Nos modelos globais de negócio e para fins de impostos diretos, as empresas multinacionais devem assegurar que a alocação de lucros esteja em conformidade com os estudos de benchmark realizados. Isto é feito através de ajustamentos de preços de transferência (“PT”).
Não obstante, ainda não foi totalmente esclarecido a nível europeu, como estes ajustamentos devem ser considerados para fins de impostos indiretos. Para efeitos de IVA, existe uma operação tributável quando ocorre uma entrega de bens ou prestação de serviços mediante uma contrapartida por um sujeito passivo agindo como tal e quando existe uma ligação direta entre a operação e a contrapartida recebida. De acordo com a orientação do VAT Expert Group publicado em 2018, os ajustamentos de PT devem ser considerados “fora do âmbito do IVA”, uma vez que normalmente não resultam num ajustamento na contrapartida por qualquer operação tributável, quando as partes têm pleno direito à recuperação do IVA. No entanto, quando as partes não apresentam um pleno direito de recuperação do imposto suportado, os ajustamentos de PT podem exigir uma retificação do IVA se houver uma ligação suficientemente direta entre pagamentos resultantes de um ajustamento e transmissões específicas. No entanto, como essa orientação não é vinculativa, o próximo acórdão do TJUE é aguardado com expectativa.

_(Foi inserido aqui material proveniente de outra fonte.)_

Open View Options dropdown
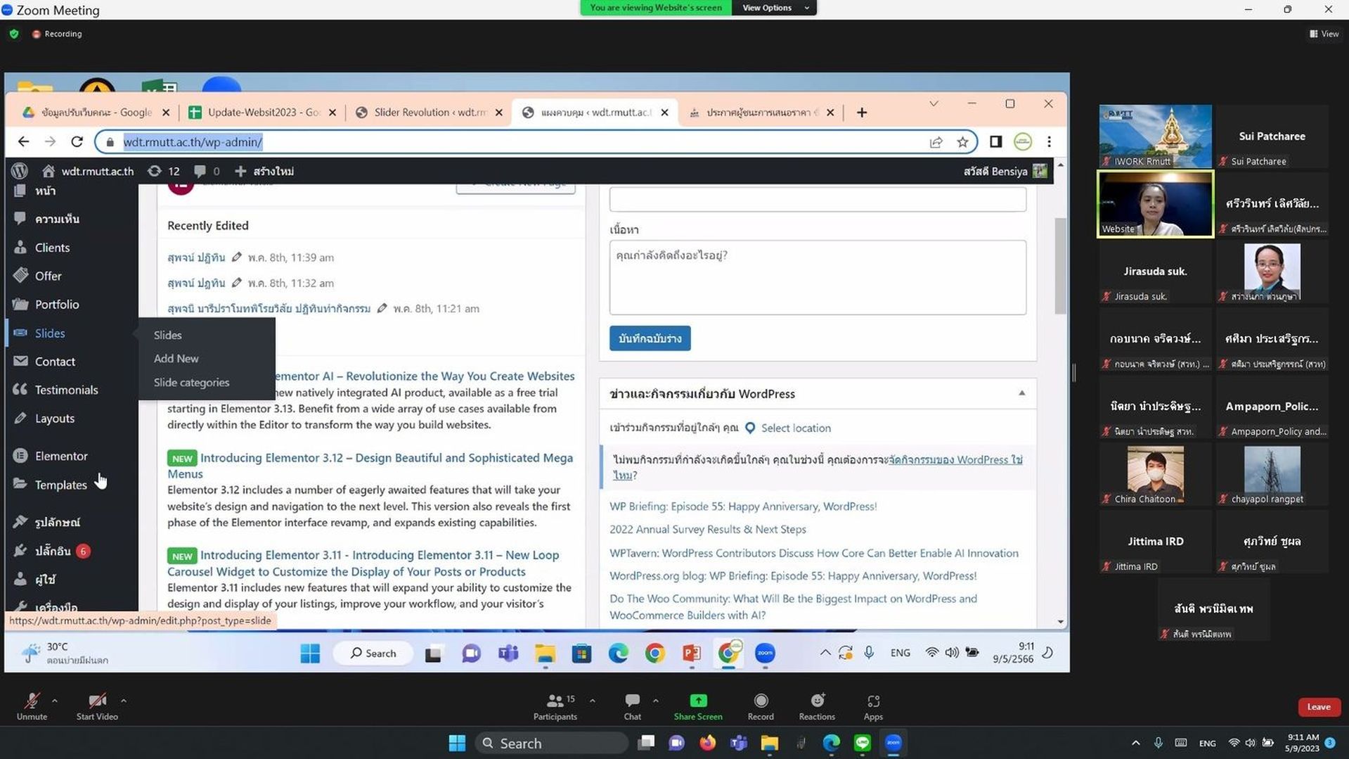point(773,8)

A este respeito, no Processo C-726/23, a empresa romena, S.C. Arcomet Towercranes S.R.L. (“Arcomet”), que faz parte do grupo Arcomet, opera no setor de aluguer de gruas. A sociedade-mãe do grupo, Arcomet Service NV, é uma sociedade belga (“Arcomet Bélgica”) que procura fornecedores para a Archomet. Conforme o estudo sobre os PT do grupo, foi garantida contratualmente uma margem de lucro operacional específica à Acromet. Assim, após registar um excedente de lucro em três anos diferentes, a Archomet recebeu três faturas, sem IVA, da Arcomet Bélgica. Do ponto de vista do IVA, a Arcomet Bélgica declarou as três faturas como prestações de serviços intracomunitárias na Bélgica, e a Arcomet declarou as primeiras duas faturas como aquisições intracomunitárias de serviços, em relação às quais aplicou o mecanismo de autoliquidação (reverse-charge) na Roménia, mas tratou a terceira fatura fora do âmbito do IVA.
Durante uma inspeção tributária, a Autoridade Tributária Romena entendeu que as três faturas se relacionavam com aquisições intracomunitária de serviços. Assim, no que diz respeito às primeiras duas faturas, recusaram o direito à dedução do IVA suportado e retiveram o IVA cobrado, com o fundamento de que a prestação de serviços em causa e a necessidade da sua execução para efeitos das operações tributáveis não tinham sido justificadas. Quanto a terceira fatura, recusaram o direito à dedução do IVA e cobraram o IVA adicional. Assim, o Processo foi remetido para o TJUE com o objetivo de esclarecer se a fatura, correspondente ao valor necessário para adequar o lucro da sociedade, constitui um pagamento de um serviço que, por conseguinte, é abrangido pelo âmbito de aplicação do IVA, ou não. Em caso afirmativo, o TJUE terá ainda de esclarecer quais são os documentos justificativos que podem ser exigidos para análise do direito à dedução do IVA dos sujeitos passivos. Aguardemos, portanto, que o acórdão do TJUE esclareça as questões levantadas para efeitos de IVA, neste dimensão conexa do Imposto Sobre o Valor Acrescentado com os ajustamentos de Preços de Transferência.